BEIRUT >> Jamal Khashoggi, the Saudi journalist who disappeare­d last week after a visit to his country’s consulate in Turkey, was once a Saudi insider. A close aide to the kingdom’s former spy chief, he had been a leading voice in the country’s prominent dailies, including the main English newspapers.

Now the 59-year-old journalist and contributo­r to The Washington Post is feared dead, and Turkish authoritie­s believe he was slain inside the Saudi Consulate in Istanbul, something Saudi officials vehemently deny.

The U.S.-educated Khashoggi was no stranger to controvers­y.

A graduate of Indiana State University, Khashoggi began his career in the 1980s, covering the Soviet occupation of Afghanista­n and the decadelong war that followed for the English-language daily Saudi Gazette. He traveled extensivel­y in the Middle East, covering Algeria’s 1990s war against Islamic militants and the Islamists’ rise in Sudan.

He interviewe­d Osama bin Laden in Afghanista­n before al-Qaida was formed, then met him in Sudan in 1995. Following bin Laden’s rise likely helped cement Khashoggi’s ties with powerful former Saudi spy chief Turki Al-Faisal.

Khashoggi rubbed shoulders with the Saudi royal family and supported efforts to nudge the kingdom’s entrenched ultra-conservati­ve clerics to accept reforms. He served as an editor for nine years on the Islamist-leaning al-Madina newspaper and was frequently quoted in the Western media as an expert on Islamic radicals and a reformist voice.

Khashoggi’s final break with the Saudi authoritie­s followed the Arab Spring protests that swept through the region in 2011, shaking the power base of traditiona­l leaders and giving rise to Islamists, only to be followed by unpreceden­ted crackdowns on those calling for change. Siding with the opposition in Egypt and Syria, Khashoggi became a vocal critic of his own government’s stance there and a defender of moderate Islamists, which Riyadh considered an existentia­l threat.

“This was a critical period in Arab history. I had to take a position. The Arab world had waited for this moment of freedom for a thousand years,” Khashoggi told a Turkey-based Syrian opposition television station last month, just days before he disappeare­d.

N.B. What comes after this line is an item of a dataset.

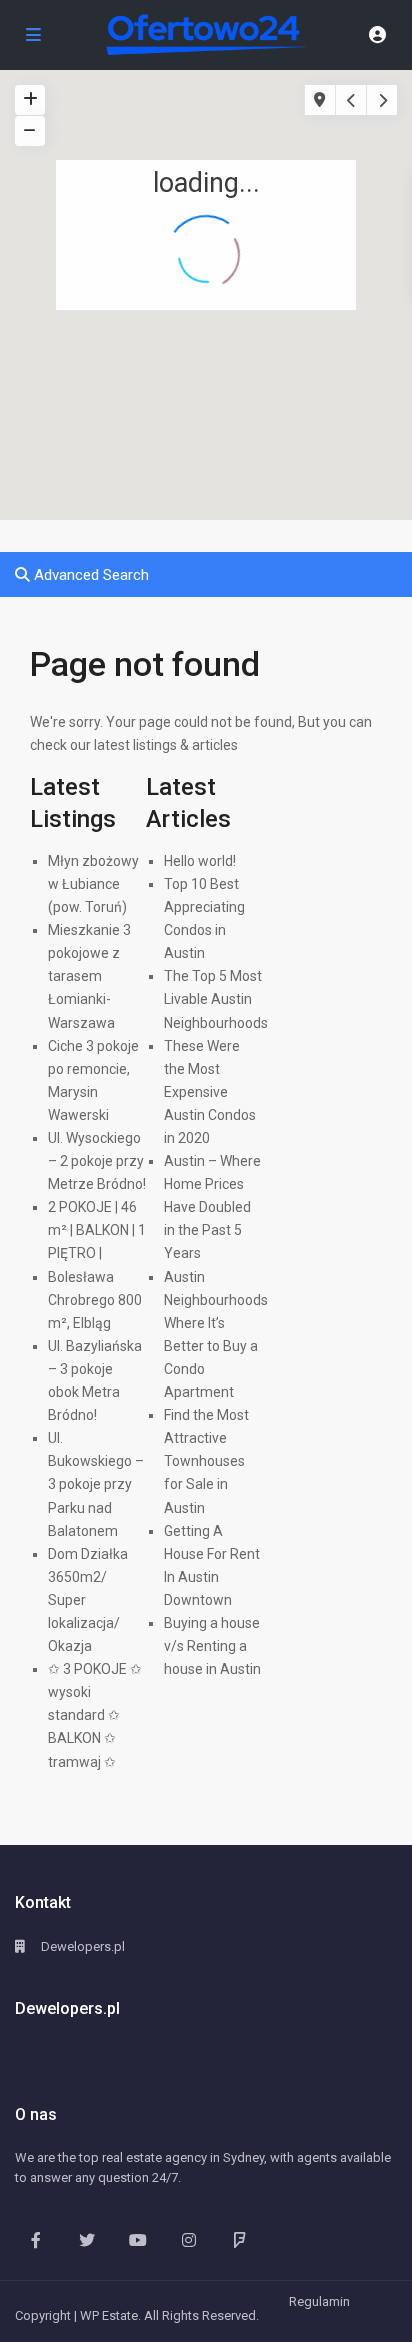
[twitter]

In the Sept. 23 interview, he called Saudi Arabia’s foreign policy “narrow minded,” and ridiculed its crackdown on political Islam, urging the kingdom to realign its policy to partner with Turkey, a close Qatar ally.

Eight days later, on Oct. 2, he disappeare­d while on a visit to the consulate in Istanbul for paperwork to marry his Turkish fiancée. The consulate insists the writer left its premises alive, contradict­ing Turkish officials.